Ama tüm heyecanını kelimelerine akıtıyordur yine. Duyarsınız. İşte tam da bu heyecanı duyduğunuz için bu okumaların heyecanı da, keyfi de farklı olur. Tam da bu nedenle bir okur olarak bir yazarın heyecanını paylaşma imkanınız olur.

YENİDEN YAYIMLANIŞ

Hasan Ali Toptaş'ın Geçmiş Şimdi Gelecek adı altında toplanan ve yakın zaman önce kitapçı raflarında gördüğümüz "ilk zaman" öykülerini okurken duyduğum okur hazzının tarifi yukarıda yazılanlara benziyor. Çünkü bu kapak altında bir araya gelen daha önce yayımlanmış iki kitabın; Bir Gülüşün Kimliği ve Yoklar Fısıltısı'nın baskıları çok uzun zamandır sahaflarda bile zor bulunur halde. Yani bir diğer anlamıyla şimdilerde Türkçenin en önemli yazarlarından birinin, yazarlık serüveninin başı "kayıp".

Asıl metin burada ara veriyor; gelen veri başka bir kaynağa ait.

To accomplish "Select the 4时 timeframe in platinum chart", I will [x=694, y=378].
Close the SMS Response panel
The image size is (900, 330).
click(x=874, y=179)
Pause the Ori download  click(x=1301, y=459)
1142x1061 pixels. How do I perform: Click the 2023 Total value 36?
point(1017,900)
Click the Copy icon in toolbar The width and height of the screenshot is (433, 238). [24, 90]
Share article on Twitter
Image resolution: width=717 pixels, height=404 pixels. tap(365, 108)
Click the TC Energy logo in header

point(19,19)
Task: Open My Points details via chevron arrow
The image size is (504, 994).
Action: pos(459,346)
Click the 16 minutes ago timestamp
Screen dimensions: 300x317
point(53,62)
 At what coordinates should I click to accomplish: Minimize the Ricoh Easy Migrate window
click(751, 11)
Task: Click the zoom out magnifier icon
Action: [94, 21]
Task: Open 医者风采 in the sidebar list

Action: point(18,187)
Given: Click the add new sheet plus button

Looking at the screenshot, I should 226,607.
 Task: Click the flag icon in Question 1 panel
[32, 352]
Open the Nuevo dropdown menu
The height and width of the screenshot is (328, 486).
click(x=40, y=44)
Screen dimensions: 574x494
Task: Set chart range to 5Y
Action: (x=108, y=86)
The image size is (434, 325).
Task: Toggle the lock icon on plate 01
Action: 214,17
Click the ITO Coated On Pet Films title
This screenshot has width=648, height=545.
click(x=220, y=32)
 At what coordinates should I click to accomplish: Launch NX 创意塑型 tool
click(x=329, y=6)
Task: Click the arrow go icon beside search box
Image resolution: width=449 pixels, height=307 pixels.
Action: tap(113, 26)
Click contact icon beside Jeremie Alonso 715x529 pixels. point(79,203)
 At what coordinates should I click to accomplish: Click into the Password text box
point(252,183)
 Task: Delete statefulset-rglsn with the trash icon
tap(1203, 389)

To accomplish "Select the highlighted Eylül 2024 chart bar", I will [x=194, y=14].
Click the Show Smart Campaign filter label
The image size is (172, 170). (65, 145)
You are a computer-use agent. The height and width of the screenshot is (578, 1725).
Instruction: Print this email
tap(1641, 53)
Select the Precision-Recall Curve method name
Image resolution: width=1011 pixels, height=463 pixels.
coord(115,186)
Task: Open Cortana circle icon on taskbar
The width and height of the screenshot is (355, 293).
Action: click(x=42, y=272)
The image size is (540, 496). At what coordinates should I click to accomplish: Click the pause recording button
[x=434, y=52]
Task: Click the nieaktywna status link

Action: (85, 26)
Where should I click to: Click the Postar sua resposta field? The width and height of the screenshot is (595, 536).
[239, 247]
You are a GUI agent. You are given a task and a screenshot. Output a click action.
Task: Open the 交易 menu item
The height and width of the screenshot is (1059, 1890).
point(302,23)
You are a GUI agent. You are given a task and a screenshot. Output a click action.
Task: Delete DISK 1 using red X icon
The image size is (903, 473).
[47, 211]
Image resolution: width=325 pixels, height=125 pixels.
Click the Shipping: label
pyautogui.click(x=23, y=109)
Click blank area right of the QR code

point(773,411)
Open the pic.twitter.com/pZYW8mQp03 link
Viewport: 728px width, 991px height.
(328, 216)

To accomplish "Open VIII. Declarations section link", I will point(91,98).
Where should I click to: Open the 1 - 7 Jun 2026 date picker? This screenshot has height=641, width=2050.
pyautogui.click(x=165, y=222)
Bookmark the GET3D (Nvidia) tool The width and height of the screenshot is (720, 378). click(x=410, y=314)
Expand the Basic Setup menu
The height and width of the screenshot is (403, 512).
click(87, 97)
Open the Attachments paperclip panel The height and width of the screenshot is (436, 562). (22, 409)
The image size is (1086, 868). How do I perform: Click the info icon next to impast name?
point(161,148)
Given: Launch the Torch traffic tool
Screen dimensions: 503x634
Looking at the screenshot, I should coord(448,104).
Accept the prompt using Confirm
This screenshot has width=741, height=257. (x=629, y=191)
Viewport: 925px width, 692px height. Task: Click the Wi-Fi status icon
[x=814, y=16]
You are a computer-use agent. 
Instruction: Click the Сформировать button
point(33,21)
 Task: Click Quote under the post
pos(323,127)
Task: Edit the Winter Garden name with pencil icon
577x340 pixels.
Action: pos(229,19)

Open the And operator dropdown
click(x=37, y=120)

Geçmiş Şimdi Gelecek, bu anlamda önemli bir boşluğu gecikmeyle de olsa dolduruyor. İlk basımı bundan hemen otuz yıl önce, 1987'de yapılan Bir gülüşün Kimliği ve ondan üç yıl sonra yayımlanan Yoklar Fısıltısı artık bugünün okurlarına da ses verebileceği gibi Toptaş'ın sonradan yazdıklarına vurulmuş; Bin Hüzünlü Haz'ı sevmiş, Gölgesizler'e hayran kalmış pek çok okurunu da yazarlık serüveninin başına davet ediyor.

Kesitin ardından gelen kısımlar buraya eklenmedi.